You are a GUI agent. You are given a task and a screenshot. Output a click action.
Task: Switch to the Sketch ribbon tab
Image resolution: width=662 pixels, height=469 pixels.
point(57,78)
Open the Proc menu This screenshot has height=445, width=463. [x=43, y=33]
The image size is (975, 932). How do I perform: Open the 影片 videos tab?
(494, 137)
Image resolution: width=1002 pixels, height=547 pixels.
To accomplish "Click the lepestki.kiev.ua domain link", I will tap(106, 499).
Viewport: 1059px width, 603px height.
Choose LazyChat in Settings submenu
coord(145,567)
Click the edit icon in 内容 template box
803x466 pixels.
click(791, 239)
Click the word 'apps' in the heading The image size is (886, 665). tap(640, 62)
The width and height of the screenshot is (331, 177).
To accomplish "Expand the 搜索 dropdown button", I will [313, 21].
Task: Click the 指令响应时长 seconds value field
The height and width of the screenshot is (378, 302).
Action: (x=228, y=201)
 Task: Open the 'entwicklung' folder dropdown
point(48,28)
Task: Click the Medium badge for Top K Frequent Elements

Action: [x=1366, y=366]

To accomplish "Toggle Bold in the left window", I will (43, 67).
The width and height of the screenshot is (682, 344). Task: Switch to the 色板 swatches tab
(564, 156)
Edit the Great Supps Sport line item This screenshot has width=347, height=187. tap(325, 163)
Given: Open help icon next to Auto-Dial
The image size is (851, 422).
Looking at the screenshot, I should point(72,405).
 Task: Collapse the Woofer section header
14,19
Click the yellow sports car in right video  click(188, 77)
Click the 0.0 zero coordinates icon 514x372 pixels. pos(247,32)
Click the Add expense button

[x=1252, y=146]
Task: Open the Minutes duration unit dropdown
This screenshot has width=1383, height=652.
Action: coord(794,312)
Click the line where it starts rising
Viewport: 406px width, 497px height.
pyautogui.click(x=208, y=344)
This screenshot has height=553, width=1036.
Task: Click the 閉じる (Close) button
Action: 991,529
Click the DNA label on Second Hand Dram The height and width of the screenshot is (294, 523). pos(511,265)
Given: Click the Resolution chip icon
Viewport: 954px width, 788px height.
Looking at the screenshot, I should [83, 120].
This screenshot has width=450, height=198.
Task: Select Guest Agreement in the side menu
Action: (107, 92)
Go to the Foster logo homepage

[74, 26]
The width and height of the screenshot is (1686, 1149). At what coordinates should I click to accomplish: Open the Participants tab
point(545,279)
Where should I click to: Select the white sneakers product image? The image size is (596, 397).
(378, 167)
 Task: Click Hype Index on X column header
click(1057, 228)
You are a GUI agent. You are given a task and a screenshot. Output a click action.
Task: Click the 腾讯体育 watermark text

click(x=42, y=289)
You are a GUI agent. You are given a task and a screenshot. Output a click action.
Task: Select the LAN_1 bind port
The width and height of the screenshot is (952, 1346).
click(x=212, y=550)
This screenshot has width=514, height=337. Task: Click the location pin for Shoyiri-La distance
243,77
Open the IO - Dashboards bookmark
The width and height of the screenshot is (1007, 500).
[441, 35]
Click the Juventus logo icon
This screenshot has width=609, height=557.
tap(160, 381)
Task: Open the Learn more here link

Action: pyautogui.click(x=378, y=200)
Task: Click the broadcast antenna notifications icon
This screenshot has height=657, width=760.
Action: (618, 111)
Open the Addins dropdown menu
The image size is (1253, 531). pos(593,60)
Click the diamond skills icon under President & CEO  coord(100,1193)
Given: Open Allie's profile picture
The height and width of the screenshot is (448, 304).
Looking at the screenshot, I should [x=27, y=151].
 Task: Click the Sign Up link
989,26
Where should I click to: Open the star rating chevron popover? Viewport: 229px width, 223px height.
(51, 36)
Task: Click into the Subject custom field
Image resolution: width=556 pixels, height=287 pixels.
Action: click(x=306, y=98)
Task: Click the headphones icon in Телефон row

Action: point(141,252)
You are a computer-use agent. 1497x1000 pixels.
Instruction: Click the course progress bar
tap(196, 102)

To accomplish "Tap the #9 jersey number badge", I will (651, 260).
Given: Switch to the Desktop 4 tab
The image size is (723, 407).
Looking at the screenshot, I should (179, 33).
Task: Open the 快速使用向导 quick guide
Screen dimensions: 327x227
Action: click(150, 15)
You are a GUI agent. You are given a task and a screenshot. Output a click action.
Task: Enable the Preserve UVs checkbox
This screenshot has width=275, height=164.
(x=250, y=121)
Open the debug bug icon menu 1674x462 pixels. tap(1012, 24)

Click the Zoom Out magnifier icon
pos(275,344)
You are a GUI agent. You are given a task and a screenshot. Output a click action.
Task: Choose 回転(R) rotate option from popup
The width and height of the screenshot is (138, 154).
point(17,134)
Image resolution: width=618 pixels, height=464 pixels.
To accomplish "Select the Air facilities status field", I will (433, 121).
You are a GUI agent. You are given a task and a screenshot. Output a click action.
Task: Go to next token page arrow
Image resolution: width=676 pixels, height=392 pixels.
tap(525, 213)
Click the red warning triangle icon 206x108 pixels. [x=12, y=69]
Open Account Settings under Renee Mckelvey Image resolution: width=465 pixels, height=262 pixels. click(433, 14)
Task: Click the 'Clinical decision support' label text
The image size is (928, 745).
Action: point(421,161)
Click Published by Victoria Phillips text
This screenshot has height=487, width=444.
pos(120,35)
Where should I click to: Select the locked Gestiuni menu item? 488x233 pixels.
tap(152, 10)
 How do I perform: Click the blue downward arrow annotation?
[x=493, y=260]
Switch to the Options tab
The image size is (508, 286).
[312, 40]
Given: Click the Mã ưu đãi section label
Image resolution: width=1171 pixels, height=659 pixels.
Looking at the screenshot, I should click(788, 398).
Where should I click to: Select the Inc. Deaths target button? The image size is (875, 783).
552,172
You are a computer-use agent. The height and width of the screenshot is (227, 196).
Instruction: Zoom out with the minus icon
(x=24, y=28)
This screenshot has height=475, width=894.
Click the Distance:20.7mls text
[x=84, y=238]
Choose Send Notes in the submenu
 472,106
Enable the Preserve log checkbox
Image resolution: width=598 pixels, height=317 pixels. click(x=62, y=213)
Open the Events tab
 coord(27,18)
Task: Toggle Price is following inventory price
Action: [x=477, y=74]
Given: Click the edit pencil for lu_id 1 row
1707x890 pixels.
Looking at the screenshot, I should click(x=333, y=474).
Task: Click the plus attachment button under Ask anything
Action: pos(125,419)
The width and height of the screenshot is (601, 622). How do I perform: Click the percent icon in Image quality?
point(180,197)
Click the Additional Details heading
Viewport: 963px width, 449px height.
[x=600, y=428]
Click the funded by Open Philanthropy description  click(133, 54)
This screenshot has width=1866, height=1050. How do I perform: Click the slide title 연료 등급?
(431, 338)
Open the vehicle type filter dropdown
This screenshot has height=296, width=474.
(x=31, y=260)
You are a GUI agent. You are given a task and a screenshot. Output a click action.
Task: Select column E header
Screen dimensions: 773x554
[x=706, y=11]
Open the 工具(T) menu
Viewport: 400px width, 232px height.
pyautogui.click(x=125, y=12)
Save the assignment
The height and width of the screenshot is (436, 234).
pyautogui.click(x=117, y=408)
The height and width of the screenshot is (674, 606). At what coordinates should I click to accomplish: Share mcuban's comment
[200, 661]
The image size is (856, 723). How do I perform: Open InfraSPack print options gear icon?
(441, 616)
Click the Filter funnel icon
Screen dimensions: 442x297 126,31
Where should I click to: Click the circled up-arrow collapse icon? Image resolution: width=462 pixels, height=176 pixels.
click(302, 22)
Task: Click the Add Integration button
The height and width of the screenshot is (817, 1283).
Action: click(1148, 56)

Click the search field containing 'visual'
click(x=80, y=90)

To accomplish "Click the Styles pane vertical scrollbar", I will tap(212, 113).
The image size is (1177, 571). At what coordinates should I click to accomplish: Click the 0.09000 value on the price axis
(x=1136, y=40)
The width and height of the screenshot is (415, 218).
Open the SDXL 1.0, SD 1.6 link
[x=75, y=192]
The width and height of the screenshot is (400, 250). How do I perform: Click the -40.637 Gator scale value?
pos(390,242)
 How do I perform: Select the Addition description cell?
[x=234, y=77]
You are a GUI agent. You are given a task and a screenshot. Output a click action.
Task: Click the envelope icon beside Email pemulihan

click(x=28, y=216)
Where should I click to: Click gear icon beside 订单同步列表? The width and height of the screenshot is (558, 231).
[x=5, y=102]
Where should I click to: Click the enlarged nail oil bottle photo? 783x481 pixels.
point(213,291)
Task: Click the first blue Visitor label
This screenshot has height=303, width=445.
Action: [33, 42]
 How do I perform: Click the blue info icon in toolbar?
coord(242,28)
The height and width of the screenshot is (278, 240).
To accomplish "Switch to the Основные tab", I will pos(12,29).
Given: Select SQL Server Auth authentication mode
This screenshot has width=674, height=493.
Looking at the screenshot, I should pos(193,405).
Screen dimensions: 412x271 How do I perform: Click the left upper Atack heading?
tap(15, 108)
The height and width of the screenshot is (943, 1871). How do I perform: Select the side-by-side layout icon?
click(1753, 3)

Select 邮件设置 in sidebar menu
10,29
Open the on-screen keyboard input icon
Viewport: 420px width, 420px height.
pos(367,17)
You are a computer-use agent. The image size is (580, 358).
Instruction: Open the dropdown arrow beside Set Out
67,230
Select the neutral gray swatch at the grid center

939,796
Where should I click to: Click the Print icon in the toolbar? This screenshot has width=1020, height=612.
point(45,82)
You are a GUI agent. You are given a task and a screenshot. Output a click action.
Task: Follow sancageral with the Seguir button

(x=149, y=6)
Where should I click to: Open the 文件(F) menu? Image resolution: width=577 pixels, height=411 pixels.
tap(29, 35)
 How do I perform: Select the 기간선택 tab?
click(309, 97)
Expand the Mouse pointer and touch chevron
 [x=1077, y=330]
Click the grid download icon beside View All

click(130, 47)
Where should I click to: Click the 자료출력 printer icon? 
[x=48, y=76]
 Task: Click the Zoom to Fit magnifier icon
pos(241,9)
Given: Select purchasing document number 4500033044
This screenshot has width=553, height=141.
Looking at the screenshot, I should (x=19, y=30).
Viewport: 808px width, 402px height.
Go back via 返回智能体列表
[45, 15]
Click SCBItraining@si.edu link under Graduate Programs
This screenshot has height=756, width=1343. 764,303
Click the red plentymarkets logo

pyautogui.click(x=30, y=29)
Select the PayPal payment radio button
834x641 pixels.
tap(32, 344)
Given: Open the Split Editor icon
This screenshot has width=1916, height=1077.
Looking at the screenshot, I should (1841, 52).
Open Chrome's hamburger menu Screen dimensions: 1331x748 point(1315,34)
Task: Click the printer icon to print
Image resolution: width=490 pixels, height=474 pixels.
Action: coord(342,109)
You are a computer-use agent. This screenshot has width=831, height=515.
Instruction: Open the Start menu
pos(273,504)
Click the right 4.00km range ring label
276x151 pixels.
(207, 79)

+ + + + + + +

Echo the records word for word, starting from the first line and going on through the line that contains "will [313, 21].".

§ Response to the exercise:
You are a GUI agent. You are given a task and a screenshot. Output a click action.
Task: Switch to the Sketch ribbon tab
Image resolution: width=662 pixels, height=469 pixels.
point(57,78)
Open the Proc menu This screenshot has height=445, width=463. [x=43, y=33]
The image size is (975, 932). How do I perform: Open the 影片 videos tab?
(494, 137)
Image resolution: width=1002 pixels, height=547 pixels.
To accomplish "Click the lepestki.kiev.ua domain link", I will tap(106, 499).
Viewport: 1059px width, 603px height.
Choose LazyChat in Settings submenu
coord(145,567)
Click the edit icon in 内容 template box
803x466 pixels.
click(791, 239)
Click the word 'apps' in the heading The image size is (886, 665). tap(640, 62)
The width and height of the screenshot is (331, 177).
To accomplish "Expand the 搜索 dropdown button", I will [313, 21].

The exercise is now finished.